In July 2020, following public comments and concern due to parked cars blocking Route 23A, a lack of social distancing, excessive litter and people jumping into the water from the bridge, the board decided to temporarily shut down public access to the swimming hole. With the closure, the only access to the hole is from private property.
The board passed a resolution in May to get a quote for the price of permanent fencing after some Palenville residents advocated for its complete closure at the meeting.
Catskill Town Supervisor Dale Finch said at the meeting that residents had been emailing the board with photos showing the swimming hole’s current state.
Palenville resident Chris Burns submitted a petition containing 35 signatures he began circulating Tuesday morning asking the board to keep the hole open. He said the signatories did not know the board was considering a permanent closure.
Kevin Burns, a resident who helped start the petition, said he has been swimming in the hole for 50 years and he takes his grandchildren when they come to visit. He said he hasn’t seen the overcrowding or trash issues become as bad this summer.
“I’m asking the board for a moratorium on putting up the fence and closing down the hole until we can obtain more signatures in favor of people swimming in the hole,” he said.
Advocates for the permanent closure of the swimming hole, including resident in attendance Tuesday, Crane Davis, have not submitted a petition of support for its closure but said they are gathering signatures.
Town Councilman Jared Giordiano said the biggest concern is safety and liability. Greene County, which owns the bridge, is planning to install an 8-foot fence on the bridge by mid-August to prevent jumping into the water, Councilman Paul Vosburgh said.

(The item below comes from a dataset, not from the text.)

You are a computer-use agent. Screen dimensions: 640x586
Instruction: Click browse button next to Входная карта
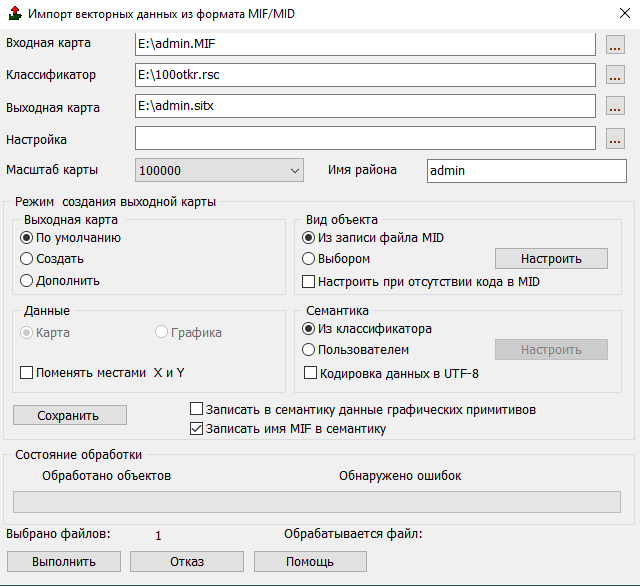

Councilwoman Dawn Scannapieco said she supports keeping the swimming hole open and is interested in looking for solutions to keeping it clean, including assembling a group of volunteers to regularly pick up litter.
Finch said the board was not prepared to make a decision on removing the fence Tuesday evening, but decided to hold the next meeting in Palenville and to make the swimming hole an agenda item. He said the request to halt efforts to put up a permanent fence before getting further public comment was a “fair request.”
“It’s refreshing to hear both sides of the fence, so to speak,” Finch said. “Everybody’s got a different slant on it. And I think everybody has some valid concerns that the town board will have to take into consideration.”